PTFC promotes autophagy and increases TJ-related protein levels in IEC-6 cells. IEC-6 cells were untreated for the 48 h of culture (Control), treated with diclofenac for the 48 h of culture (NSAID), or treated with diclofenac for the 48 h of culture plus treatment with PTFC for the final 24 h or culture (PTFC). The mRNA levels were then detected in all groups using quantitative reverse transcription-polymerase chain reaction (qRT-PCR) (A) mRNA levels of autophagy-related 5 (Atg5) (B) mRNA levels of ZO-1, CLDN1, and OCLN (C) Western blot analysis was used to determine protein expression levels in the groups of cells (D) Levels of light chain 3 (LC3) were determined and the signal intensity ratio of LC3-II/LC3-I density ratio was calculated using ImageJ software (**p < 0.01) (E) Protein expression of ZO-1, CLDN1, and OCLN was measured in all groups using western blotting (*p < 0.05 and **p < 0.01).

FIGURE 6

Effect of PTFC on the formation of autophagosome in IEC-6 cells.
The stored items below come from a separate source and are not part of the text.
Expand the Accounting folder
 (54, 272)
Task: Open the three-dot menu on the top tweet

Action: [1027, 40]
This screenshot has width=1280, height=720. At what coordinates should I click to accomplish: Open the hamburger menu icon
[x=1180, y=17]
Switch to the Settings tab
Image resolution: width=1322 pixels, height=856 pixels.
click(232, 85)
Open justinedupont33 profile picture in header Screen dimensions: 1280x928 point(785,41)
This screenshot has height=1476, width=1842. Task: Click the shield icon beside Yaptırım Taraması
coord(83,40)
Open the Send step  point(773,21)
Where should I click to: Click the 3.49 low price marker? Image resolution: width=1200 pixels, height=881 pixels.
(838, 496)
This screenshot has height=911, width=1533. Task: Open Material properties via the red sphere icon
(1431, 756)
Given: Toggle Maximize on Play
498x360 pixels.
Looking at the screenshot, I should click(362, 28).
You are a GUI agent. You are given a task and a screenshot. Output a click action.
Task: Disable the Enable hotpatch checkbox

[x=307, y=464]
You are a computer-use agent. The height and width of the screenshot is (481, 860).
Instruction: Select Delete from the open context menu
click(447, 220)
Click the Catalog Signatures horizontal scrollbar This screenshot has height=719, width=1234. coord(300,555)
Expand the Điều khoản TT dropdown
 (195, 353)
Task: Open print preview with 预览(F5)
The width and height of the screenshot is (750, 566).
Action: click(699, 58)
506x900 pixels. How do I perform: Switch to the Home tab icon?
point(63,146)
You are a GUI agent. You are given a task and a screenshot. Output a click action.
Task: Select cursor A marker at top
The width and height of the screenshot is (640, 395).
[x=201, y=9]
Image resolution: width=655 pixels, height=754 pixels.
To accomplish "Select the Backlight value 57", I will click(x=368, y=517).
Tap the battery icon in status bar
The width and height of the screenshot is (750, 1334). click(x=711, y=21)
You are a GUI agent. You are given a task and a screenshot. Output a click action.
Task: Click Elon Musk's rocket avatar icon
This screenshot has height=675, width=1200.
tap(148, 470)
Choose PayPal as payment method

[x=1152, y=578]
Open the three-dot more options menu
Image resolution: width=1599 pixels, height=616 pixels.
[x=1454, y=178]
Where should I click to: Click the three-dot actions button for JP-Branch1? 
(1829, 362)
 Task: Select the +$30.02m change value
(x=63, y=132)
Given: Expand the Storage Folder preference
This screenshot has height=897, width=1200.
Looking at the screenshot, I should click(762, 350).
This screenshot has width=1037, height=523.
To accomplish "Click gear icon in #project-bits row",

Immunofluorescence staining of LC3-II (Green) was performed. Nuclei were stained with DAPI. Chloroquine (50 μM) was used as positive control. The results revealed that the LC3-II signal in the diclofenac-treated model group (NSAIDs) was significantly decreased compared with that in the untreated group (Control), but the positive signal in the PTFC treatment group (PTFC) was significantly enhanced.

FIGURE 7

PTFC increases autophagy in rats through PI3K/Akt Signaling (A) Western blot analysis was performed to determine expression levels of phosphoinositide 3-kinase (PI3K), phosphorylated-PI3K (p-PI3K), Akt, phosphorylated-Akt (p-Akt), mechanistic target of rapamycin (mTOR), and phosphorylated mTOR (p-mTOR) in the NSAID model group, PTFC group, and Control group of rats (B) Density ratios of phosphorylated to unphosphorylated proteins (p-PI3K/PI3K, p-Akt/Akt, and p-mTOR/mTOR) were calculated using ImageJ software. Glyceraldehyde 3-phosphate dehydrogenase (GAPDH) was used as a loading control (*p < 0.05 and **p < 0.01).

FIGURE 8

PTFC increases autophagy through PI3K/Akt Signaling in IEC-6 cells (A) Western blot analysis was performed to determine expression levels of levels of light chain 3 (LC3), phosphoinositide 3-kinase (PI3K), phosphorylated-PI3K (p-PI3K), Akt, and phosphorylated-Akt (p-Akt) (B–D) Density ratios of LC3-II/LC3-I and phosphorylated/unphosphorylated proteins (p-PI3K/PI3K, p-Akt/Akt) were calculated using ImageJ software. Glyceraldehyde 3-phosphate dehydrogenase (GAPDH) was used as a loading control (*p < 0.05 and **p < 0.01).